Ну что, двадцать восемь золотых пятерок и десять больших серебряных рублей душу мне согрели. А если учесть, что я толкнул только четыре бочки…
Домой я привез только сто сорок рублей, зато Милка всю обратную дорогу просто бежала за санями: всего за десятку я купил довольно неплохую (по словам Авдея — я-то в лошадях совсем не разбирался) лошадку, причем — если верить продавцу, но Авдей ему верил — четырехлетку, а Милке было уже за десять лет. По дороге Авдей вслух мечтал о том, что он новую кобылку сводит к какому-то соседу, у которого конь есть очень неплохой, а я вслух удивлялся тому, что лошадку получилось так дешево купить. Однако недолго удивлялся — пришлось другому удивляться. Матрёна мне глаза открыла на «дешевизну»:
— Так это ассигнациями лошадь сорок рубликов стоит, а ты ему серебром платил. То ж на то ж и выходит, ты переплатил даже изрядно.
— А масло постное на рынке по сорок копеек за фунт продается — это на ассигнации или за серебро?
— За медные деньги, ну и за ассигнации тож. Кто на рынок-то с серебром ходит?
Ходят, еще как ходят: коровье-то масло только на серебро и продавалось. Но в целом… Оказывается, я этому купцу Ливенцову постное масло по четверной цене впарил. Интересно, это он чего-то нанюхался или я такой убедительный был, что матерого купчиху заболтал? Причем заболтал, похоже, всерьез, он же по такой цене был готов купить и тонну масла… почти тонну, он говорил что если я к Великому посту привезу пудов пятьдесят-шестьдесят, то он всё возьмет…
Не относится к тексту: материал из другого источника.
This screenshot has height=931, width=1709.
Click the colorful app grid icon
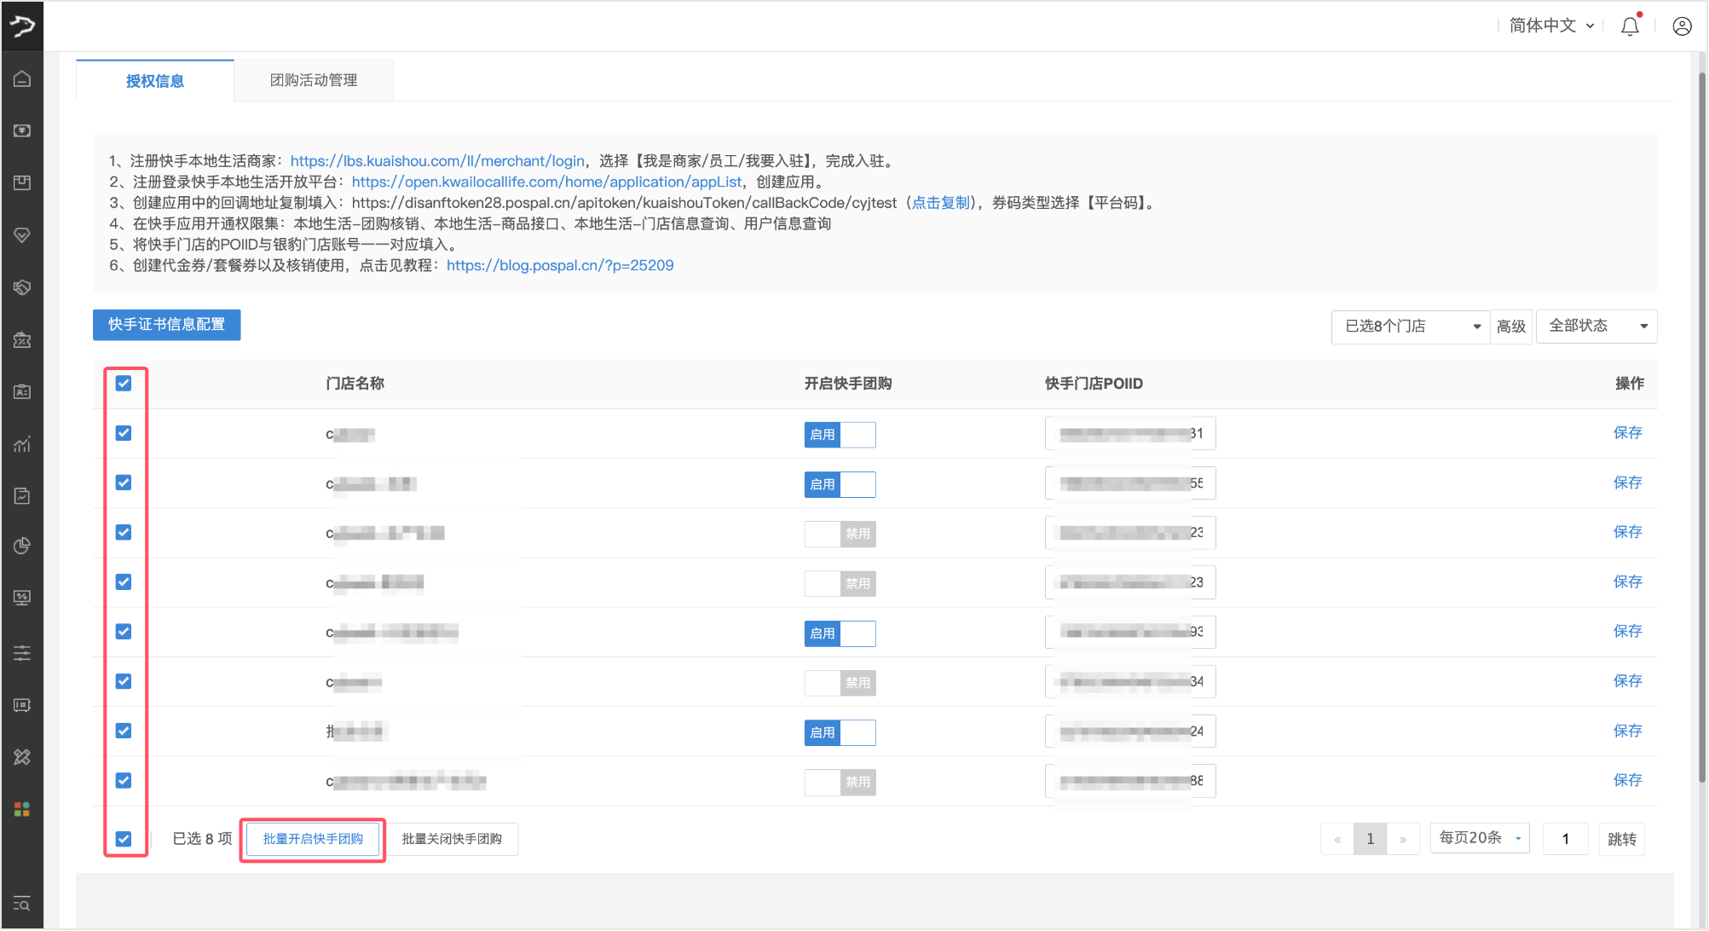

Ну да, когда я в первых числах марта привез в Тулу еще десять бочек (все сразу везти просто побоялся, причем не за бочки опасался, а за выручку), то понял кто кого в сделке с купцом обманул. То есть я его вроде как и обманул, но тогда он меня, получалось, обманул вообще втрое. Прикидываясь «иностранцем», я пытался впарить ему что-то вроде sunflower oil, а он это воспринял как «масло оливковое», которое вообще-то стоило в районе рубля за фунт. Рубля серебром — мужики такое даже помыслить купить не могли, так что моя цена ему показалась… не знаю, что он подумал, может решил что масло ворованное — но при таких барышах это же ни одного купца не остановит!
Вернувшись с деньгами, я на следующее утро скатался к Свиньину — раз обещал ему сотню в год, то уж лучше сразу отдать и не мучиться. Но когда я положил перед ним на стол двадцать маленьких симпатичных круглящей, он — несмотря на то, что был практически трезв — уставился на них буквально по пословице про барана и ворота, а потом тихим голосом поинтересовался:
— Это что?
— Ну я же обещал сто рублей в год тебе заносить, так и занес.
— Так ты что, говорил про сто серебром, не на ассигнации? — в голосе его послушалось такое удивление, что у меня в глубине души проснулась жаба и начала что-то пыхтеть о напрасно потраченном золоте. Но жабу я резко заткнул: нужно же, как сейчас говорят, фасон держать!
— Дворянам меж собой на ассигнации договариваться невместно. Мне и в голову не могло придти, что вы об ассигнациях говорили! Впрочем, даже если вы так и думали — тут я специально к нему на «вы» обратился, типа «обиделся» — то я имел в виду нормальные деньги и от слов своих, как дворянин, давший их дворянину, отказываться под таким предлогом не буду. Дворяне друг друга не обманывают!